START SUPPLIED MATERIAL

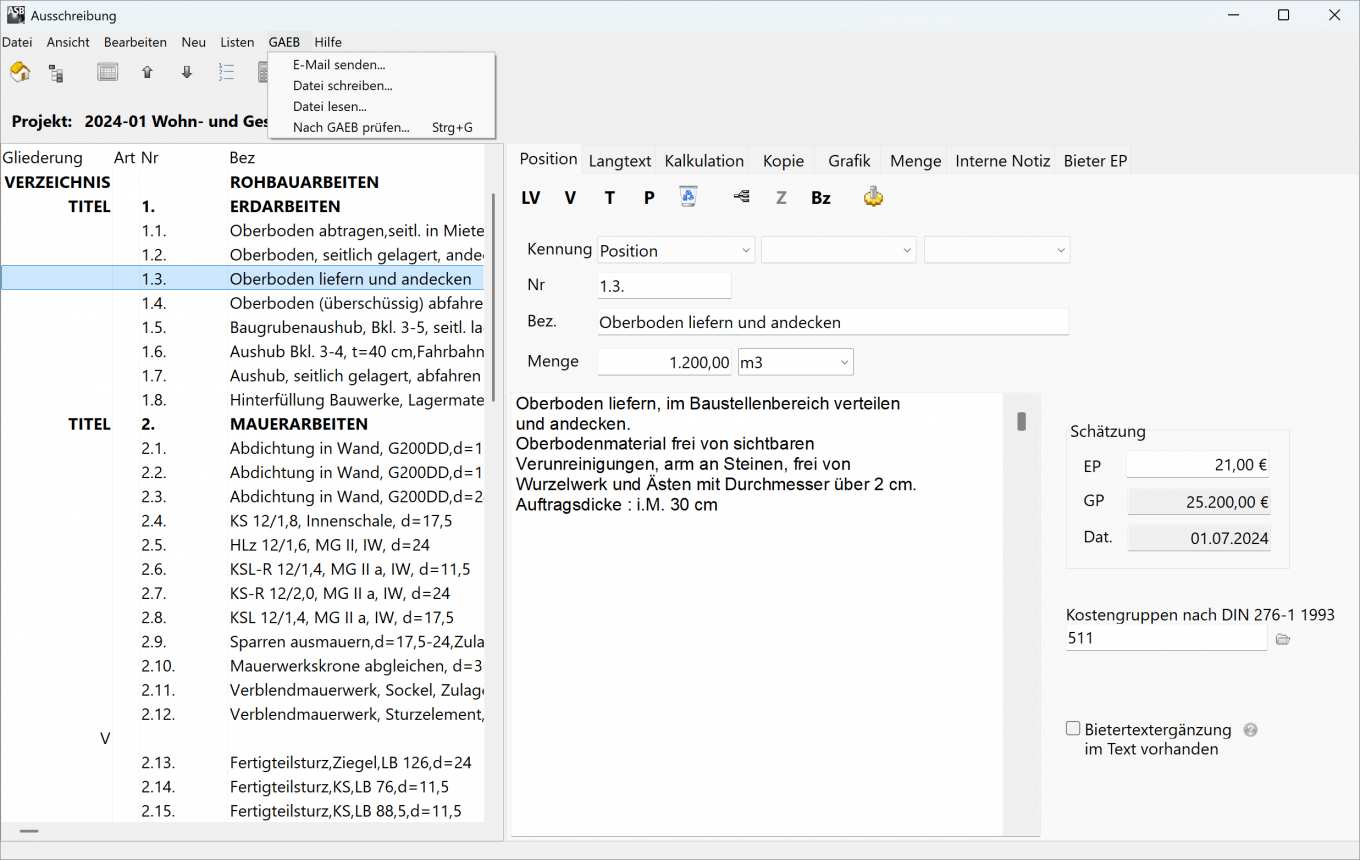The width and height of the screenshot is (1360, 860).
Task: Open folder icon next to Kostengruppen field
Action: (1283, 639)
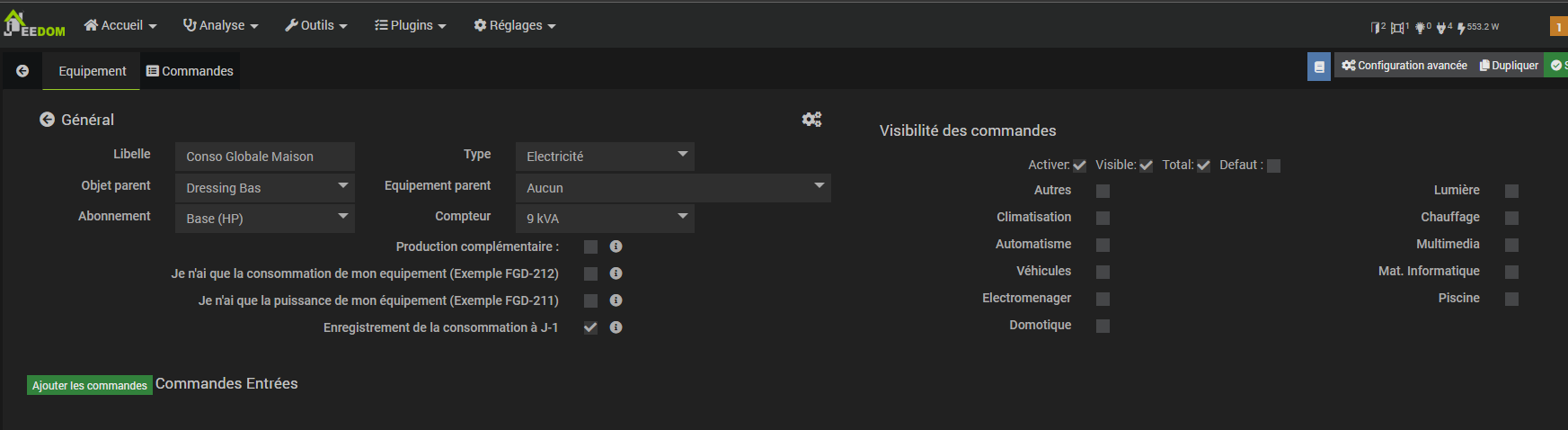Viewport: 1568px width, 430px height.
Task: Switch to the Commandes tab
Action: coord(190,71)
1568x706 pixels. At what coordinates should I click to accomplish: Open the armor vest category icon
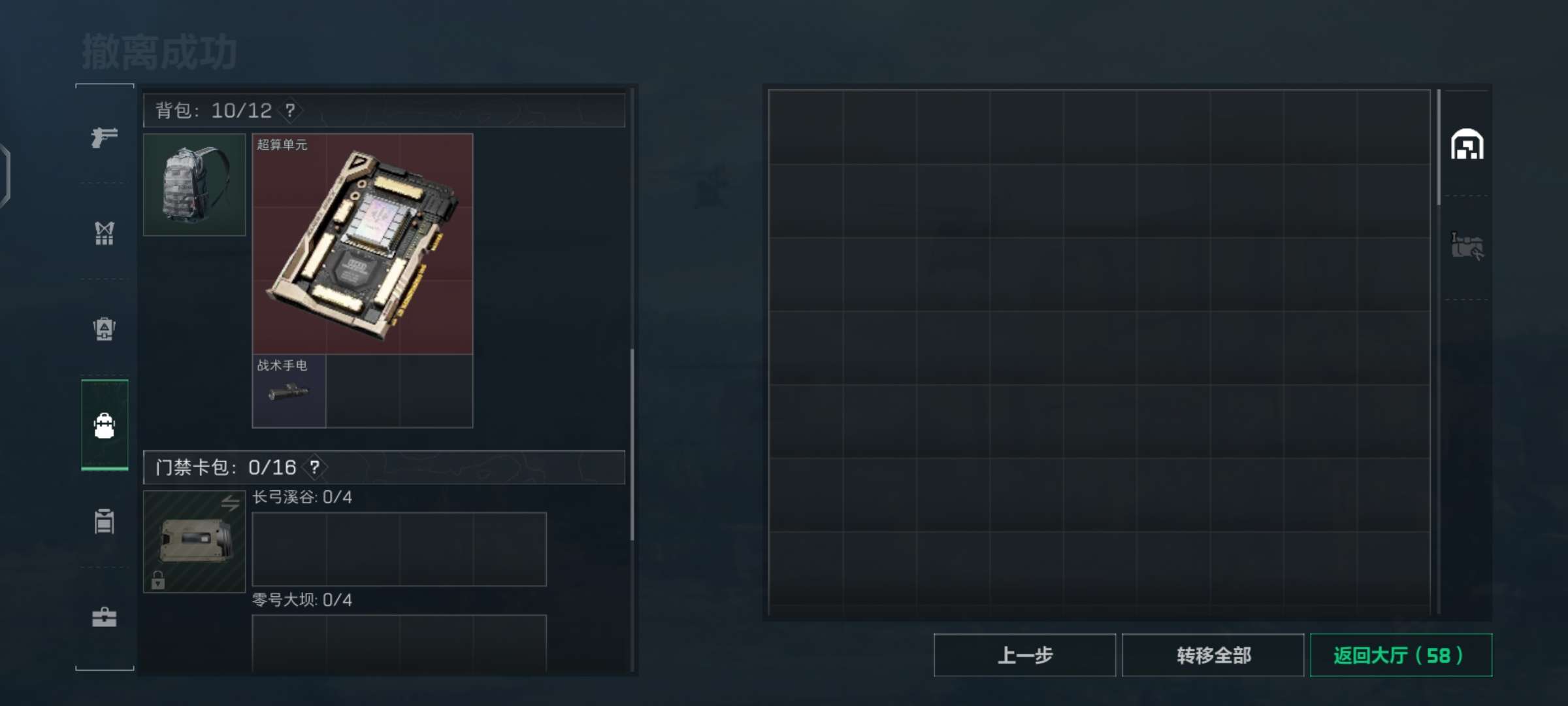(104, 233)
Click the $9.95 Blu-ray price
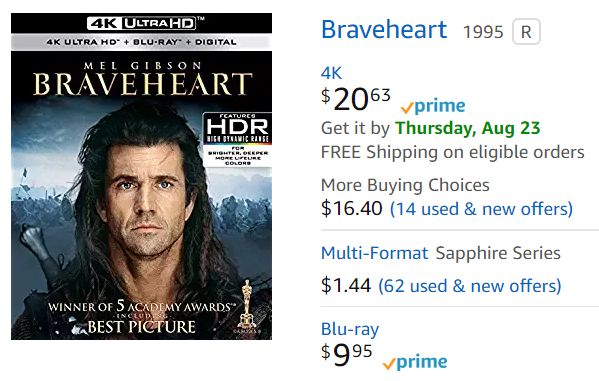The width and height of the screenshot is (599, 381). click(346, 354)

END SUPPLIED MATERIAL

**TASK DIRECTIONS:** Would you give again, exactly as written, the lines from the one containing "1568x706 pixels. At" through the end of the records, with no pictures and no other lines?

**TASK RESPONSE:**
1568x706 pixels. At what coordinates should I click to accomplish: Open the armor vest category icon
(104, 233)
Click the $9.95 Blu-ray price
The width and height of the screenshot is (599, 381). click(346, 354)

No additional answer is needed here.